Lately, we’ve been reading the collection of Italo Calvino’s bric a brac published this spring as A Hermit in Paris. The book contains some essays, some autobiographical musings, and a journal of Calvino’s first journey to the U.S., in 1959, under the auspices of a Ford Foundation grant. We were fascinated to learn that the Ford Foundation, no doubt doing its cold war duty to advertise the culture of the free world, brought four European writers to America that year: Calvino, Hugo Claus, Arrabal, and Claude Ollier. Gunter Grass was supposed to be part of this merry band, but couldn’t make it. Calvino is nicely bitchy about his comrades -- Claus he doesn’t know and takes for granted is a minor from a minor country, Ollier – the nouveau romaniste -- he considers to be an ignoramus, and Arrabal the anarchist amuses him with his ceaseless complaints (for instance, Arrabal accuses Goytisolo of blocking his career in Francist Spain because he doesn’t write in the socialist realist strain and isn’t anti-Franco enough), in addition to which Calvino relishes the fact that, once the four land in New York, Arrabal is almost physically frightened of the beatniks he meets (like Alan Ginsburg, who comes to a party with a ‘disgusting black straggly beard, mistakes Arrabal for a kindred soul, since Arrabal also boasts a beard, and makes some moves on him): “Ginsburg lives with another bearded man as man and wife and would like Arrabal to be present at their bearded couplings. When I get back to the hotel, I find Arrabal looking frightened and scandalized because they wanted to seduce him.” Arrabal, Calvino claims, reveals that his set of beatniks in Paris are very clean, live in beautifully appointed houses with refrigerators and televisions, and “only dress up in dirty clothes to go out.”
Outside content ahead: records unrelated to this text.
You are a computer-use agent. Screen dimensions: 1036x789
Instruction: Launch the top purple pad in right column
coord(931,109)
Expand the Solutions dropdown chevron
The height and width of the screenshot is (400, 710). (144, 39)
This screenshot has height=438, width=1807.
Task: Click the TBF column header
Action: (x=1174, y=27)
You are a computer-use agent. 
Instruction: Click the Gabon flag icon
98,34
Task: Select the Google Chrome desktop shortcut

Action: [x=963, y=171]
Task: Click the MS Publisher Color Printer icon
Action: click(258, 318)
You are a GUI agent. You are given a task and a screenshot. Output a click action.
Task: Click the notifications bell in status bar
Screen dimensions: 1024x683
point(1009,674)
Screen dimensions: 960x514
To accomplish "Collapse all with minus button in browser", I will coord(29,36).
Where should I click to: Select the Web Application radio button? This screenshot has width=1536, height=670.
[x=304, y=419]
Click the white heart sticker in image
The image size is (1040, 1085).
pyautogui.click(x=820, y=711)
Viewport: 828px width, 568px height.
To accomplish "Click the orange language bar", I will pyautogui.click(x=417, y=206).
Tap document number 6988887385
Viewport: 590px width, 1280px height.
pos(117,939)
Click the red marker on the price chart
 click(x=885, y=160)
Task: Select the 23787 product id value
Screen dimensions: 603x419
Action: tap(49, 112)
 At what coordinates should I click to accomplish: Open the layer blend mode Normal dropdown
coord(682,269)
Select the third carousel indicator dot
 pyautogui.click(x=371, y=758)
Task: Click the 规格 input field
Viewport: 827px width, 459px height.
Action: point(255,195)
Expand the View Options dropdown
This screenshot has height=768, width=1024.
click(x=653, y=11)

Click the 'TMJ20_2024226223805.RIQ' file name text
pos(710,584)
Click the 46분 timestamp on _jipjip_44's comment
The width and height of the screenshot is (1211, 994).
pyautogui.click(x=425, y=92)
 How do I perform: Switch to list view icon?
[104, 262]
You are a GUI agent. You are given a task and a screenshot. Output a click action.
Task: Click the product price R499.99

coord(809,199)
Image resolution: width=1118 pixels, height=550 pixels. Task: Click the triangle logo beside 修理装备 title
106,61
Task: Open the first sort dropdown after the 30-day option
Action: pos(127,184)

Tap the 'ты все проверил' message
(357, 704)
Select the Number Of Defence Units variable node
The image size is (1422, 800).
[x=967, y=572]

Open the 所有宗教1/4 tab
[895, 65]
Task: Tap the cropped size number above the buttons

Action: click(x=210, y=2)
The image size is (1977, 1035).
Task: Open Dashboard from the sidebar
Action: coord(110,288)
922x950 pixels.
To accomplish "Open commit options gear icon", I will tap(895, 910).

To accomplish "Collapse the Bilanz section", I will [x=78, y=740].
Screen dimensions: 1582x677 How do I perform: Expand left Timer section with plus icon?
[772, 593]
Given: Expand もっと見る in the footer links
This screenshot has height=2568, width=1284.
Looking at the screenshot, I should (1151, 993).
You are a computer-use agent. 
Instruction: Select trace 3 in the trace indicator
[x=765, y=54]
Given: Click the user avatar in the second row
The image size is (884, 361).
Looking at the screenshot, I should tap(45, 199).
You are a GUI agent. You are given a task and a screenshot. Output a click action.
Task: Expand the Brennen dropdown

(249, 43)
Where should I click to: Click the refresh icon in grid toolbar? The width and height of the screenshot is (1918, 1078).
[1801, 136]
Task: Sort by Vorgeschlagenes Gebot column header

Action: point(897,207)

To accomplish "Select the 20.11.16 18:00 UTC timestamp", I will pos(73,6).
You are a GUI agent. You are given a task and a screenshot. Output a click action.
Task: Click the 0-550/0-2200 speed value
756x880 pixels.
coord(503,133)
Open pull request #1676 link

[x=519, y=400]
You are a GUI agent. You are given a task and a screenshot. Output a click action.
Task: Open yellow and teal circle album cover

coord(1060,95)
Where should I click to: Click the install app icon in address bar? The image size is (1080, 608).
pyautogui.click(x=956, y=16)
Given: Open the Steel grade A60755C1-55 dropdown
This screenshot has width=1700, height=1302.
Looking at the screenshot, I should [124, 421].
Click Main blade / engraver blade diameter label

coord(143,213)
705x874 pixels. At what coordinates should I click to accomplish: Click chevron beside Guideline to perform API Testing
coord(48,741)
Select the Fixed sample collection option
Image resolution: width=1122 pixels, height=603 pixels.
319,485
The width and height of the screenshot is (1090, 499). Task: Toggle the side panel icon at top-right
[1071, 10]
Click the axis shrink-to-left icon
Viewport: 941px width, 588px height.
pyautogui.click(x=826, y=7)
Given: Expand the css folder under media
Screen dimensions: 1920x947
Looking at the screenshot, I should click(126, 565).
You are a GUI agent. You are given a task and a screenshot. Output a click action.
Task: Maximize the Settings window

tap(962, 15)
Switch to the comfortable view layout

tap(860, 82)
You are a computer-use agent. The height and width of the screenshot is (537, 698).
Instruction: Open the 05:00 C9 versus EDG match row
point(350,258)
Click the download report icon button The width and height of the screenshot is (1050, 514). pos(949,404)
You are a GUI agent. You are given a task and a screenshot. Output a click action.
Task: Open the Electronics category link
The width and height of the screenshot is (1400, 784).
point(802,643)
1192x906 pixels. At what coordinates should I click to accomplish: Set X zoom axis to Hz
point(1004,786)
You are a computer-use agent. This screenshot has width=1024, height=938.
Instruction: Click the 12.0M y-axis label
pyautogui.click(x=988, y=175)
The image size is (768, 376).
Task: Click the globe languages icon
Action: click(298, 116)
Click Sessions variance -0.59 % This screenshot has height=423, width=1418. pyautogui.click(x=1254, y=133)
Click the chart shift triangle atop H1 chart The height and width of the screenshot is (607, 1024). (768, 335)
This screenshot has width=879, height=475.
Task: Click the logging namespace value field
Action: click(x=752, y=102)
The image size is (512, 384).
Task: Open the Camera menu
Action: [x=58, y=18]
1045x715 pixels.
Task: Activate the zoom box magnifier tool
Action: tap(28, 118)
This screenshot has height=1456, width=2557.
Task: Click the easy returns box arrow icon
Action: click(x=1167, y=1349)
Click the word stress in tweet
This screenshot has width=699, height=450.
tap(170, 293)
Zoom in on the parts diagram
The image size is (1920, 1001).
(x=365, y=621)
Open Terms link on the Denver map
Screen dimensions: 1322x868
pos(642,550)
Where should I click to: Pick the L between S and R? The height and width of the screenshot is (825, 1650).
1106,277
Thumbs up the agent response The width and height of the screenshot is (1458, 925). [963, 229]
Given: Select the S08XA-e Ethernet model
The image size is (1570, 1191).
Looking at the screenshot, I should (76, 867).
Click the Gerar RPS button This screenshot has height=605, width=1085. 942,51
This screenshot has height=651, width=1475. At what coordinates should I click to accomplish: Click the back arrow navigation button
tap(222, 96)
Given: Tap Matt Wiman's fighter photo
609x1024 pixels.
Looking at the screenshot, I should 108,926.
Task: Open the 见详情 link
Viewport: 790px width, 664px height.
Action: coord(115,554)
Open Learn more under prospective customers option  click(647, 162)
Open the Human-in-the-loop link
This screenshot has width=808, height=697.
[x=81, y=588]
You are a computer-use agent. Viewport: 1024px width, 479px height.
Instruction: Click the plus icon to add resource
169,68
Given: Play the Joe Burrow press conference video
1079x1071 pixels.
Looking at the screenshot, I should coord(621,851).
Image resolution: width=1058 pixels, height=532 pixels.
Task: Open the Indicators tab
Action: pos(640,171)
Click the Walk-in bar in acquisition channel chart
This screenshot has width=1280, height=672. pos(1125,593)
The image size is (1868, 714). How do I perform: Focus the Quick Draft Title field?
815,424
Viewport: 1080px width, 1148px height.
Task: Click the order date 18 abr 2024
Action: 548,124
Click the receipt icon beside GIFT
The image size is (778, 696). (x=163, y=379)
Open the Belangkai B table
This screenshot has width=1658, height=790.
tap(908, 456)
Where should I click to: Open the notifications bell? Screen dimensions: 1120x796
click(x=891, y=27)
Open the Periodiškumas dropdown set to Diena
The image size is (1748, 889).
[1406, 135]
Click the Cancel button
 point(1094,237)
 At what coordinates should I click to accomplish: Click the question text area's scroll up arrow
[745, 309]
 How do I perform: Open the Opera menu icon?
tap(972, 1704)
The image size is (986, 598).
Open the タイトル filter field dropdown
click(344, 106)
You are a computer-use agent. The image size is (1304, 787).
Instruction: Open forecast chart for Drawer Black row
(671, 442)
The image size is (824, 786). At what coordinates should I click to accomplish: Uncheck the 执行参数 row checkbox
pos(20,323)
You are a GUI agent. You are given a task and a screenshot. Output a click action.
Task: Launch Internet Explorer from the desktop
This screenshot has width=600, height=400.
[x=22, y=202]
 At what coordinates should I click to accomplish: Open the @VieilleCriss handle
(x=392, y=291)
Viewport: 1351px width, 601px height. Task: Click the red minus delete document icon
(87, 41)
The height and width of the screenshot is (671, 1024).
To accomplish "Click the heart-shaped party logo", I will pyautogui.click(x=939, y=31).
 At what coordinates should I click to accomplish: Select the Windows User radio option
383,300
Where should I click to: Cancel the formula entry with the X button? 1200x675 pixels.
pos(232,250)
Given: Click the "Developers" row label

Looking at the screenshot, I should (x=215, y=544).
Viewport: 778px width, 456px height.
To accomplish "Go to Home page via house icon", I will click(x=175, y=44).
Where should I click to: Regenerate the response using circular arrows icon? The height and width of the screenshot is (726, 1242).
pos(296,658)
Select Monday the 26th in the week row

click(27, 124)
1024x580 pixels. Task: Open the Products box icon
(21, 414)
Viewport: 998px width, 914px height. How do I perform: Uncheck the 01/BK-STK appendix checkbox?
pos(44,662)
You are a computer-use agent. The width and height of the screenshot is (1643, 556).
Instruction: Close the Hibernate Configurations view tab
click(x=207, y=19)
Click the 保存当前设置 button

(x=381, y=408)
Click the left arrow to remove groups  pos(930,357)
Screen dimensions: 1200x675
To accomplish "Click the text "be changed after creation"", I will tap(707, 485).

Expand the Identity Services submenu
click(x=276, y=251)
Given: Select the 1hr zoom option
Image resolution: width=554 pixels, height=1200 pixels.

Cold War culture, o saisons! o chateaux! Calvino loves New York. Nevertheless, he pulls himself out of it to travel around the country in 1960. Some of his comments have that visitor from another planet air about them, especially for an American. For instance, Calvino is a communist at this time. So he takes an interest in the 1960 presidential election. It is, he assures people in letters he sends back home, pretty much given that the Republican will win. This is good, because his opponent is a conservative Catholic. Calvino has seen enough conservative Catholics back in Italy. So much for the international charm of JFK.
One of Calvino’s autobiographical essays, Portraits of Duce, was published in the New Yorker last year. It is a catalogue of the images of Mussolini that Calvino remembers from childhood. And of how Mussolini’s face figured as more than an image of fascist power – it infiltrated the space of all faces in Italy in the fascist years.
Here is a graf::
“The other salient feature of these first official images of the dictator was the pensive pose, the prominent forehead seeming to underline his capacity for thought. In one of the affectionate games that people used to play at the time with children of one or two years, the adult would say, "Do Mussolini's face," and the child would furrow his brow and stick out angry lips. In a word, Italians of my generation carried the portrait of Mussolini within themselves, even before they were of an age to recognize it on the walls, and this reveals that there was (also) something infantile in that image, that look of concentration which small children can have, and which does not actually mean that they are thinking intensely about anything.”